Contemplatif, méditatif, l’ermite reste là, assis contre l’herbe, lové au creux d’une pente sans lumières. La musique lointaine d’une guitare vient teindre l’air de voluptes de gaieté. Là, une artiste, toute de noir vêtue, vient s’abreuver des lumières trop vives de la ville qui s’endort. Ici, les rires s’entrechoquent et se répondent. La nature toute entière semble étrangement veiller à la quiétude du lieu. On y entre par un portail des plus sobres, en fer forgé, sa teinte de bleue gémit du temps qui s’est écroulé sur elle. Un rapide coup d’oeil à l’écriteau qui tient lieu de hors d’oeuvre, et l’on comprend rapidement que ce lieu ne peut être dit par des mots.

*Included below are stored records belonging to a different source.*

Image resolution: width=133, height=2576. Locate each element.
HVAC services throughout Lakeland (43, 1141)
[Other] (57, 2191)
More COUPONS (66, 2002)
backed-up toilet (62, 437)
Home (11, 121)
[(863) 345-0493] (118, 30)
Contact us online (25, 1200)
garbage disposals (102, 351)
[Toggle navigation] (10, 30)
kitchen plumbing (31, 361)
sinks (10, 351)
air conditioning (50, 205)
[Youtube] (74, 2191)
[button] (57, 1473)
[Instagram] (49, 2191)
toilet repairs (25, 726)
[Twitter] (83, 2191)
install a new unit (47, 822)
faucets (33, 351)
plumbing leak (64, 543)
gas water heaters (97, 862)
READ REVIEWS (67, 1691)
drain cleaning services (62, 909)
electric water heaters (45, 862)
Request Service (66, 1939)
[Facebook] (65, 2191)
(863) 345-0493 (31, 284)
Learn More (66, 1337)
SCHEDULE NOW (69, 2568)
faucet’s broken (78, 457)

Et encore, c’est qu’il faut s’acharner à le retrouver, ce clos du temps perdu! Ce n’est qu’après être monté, descendu, remonté, avoir chaviré, virevolté, sué sang et haut, que l’on peut prétendre à sa beauté. C’est une femme des plus délicates, d’avec laquelle on s’excuserait presque de la fouler du pied. Ses courbes hasardeuses font perdre l’esprit, et seuls ces milliers de phares qui scintillent alentours, viennent assomer la nymphe des nymphes, la gardienne du Temps que l’on ne prend pas, et de celui qui nous file entre les doigts.

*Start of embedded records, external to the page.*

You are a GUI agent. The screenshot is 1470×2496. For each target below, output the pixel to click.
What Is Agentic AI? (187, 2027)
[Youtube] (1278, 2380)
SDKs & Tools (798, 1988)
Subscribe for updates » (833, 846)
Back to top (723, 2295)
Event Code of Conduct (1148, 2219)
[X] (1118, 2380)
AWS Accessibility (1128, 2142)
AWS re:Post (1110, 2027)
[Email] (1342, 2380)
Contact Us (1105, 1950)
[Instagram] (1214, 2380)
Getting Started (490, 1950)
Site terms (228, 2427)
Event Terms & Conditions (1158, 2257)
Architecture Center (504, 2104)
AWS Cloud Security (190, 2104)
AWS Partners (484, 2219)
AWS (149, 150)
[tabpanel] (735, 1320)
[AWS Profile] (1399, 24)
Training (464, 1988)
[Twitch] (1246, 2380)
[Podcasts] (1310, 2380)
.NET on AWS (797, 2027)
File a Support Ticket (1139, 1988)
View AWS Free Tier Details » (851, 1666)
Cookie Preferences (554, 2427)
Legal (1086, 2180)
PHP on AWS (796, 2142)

Divagation… En contrebas la rivière s’étire de tout son long, emmitouflée au creux de son lit. Peut-être attend-t-elle le bon moment, pour se réveiller, bondir, et nous submerger. Peut-être n’est-elle là, que pour susciter un peu mieux la rêverie, chez le promeneur solitaire.Elle est fine et longiligne, comme d’autres femmes que l’on connut, qui vous terrasse par leur charme, auxquelles on se crame, de vouloir les étreindre, que l’on caresse parfois, avec toujours cette sensation de froid qui vous glace le sang, mais tandis que l’on s’éloigne, pas après pas, ses cheveux reprennent leur course initiale, embrassés par du vent, cajolés par trop d’imprudents.

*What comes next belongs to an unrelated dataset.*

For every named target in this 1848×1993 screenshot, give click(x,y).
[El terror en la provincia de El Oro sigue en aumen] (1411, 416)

Le calme s’est fait à présent, tout autant que la fraîcheur nocturne invite les âmes à se réchauffer. A coup de liqueur, de chants, de rires, de corps à corps. Pendant ce temps, perdant ce temps, se perdant dans le temps, on ne sait plus trop à quel repère se raccrocher. Et c’est tant mieux! Quitte à en être pris de vertiges, il faut se laisser tomber, dans le terrier du lapin blanc. Il est le guide des égarés, le protecteur des hôtes de la nymphe pentue, face aux crochets pleins de bave, acérés comme un éminceur que l’on viendrai d’affûter. Face aux chauves souris virevoltant ça et là, en quête de la substantifique moelle des ethers humaines. Démoniaques, elles sont les gardiennes de la nuit, tout comme les yeux du rêveur viennent figer ces chandelles aux feux irréguliers.
Voici la fin, dit la musique. La fin de quelque chose infiniment humain, mais pourtant bien trop idyllique pour n’être pas en plus l’oeuvre d’une aimable puissance. Ne me laisse pas! Ne m’abandonne pas! Ne me fuis pas! Crient en choeur les herbes folles dansant alentours comme sorcières un soir de Sabbat. Mais comment pourrait-on… Comment pourrait-on se détacher du sein maternel, sans pour autant en éprouver une grande déchirure. Voici la fin, crie la chanson. Il va donc falloir se laisser pousser des dents comme les chauves souris, aller danser chacun de son côté, chacun chez soi, parmi les herbes folles. Et bien fol celui qui s’éprendrait d’une rivière, avec pour unique fin, l’intention de remonter à sa source.
La source… La source de tout, c’est nous. Vous croyez vous?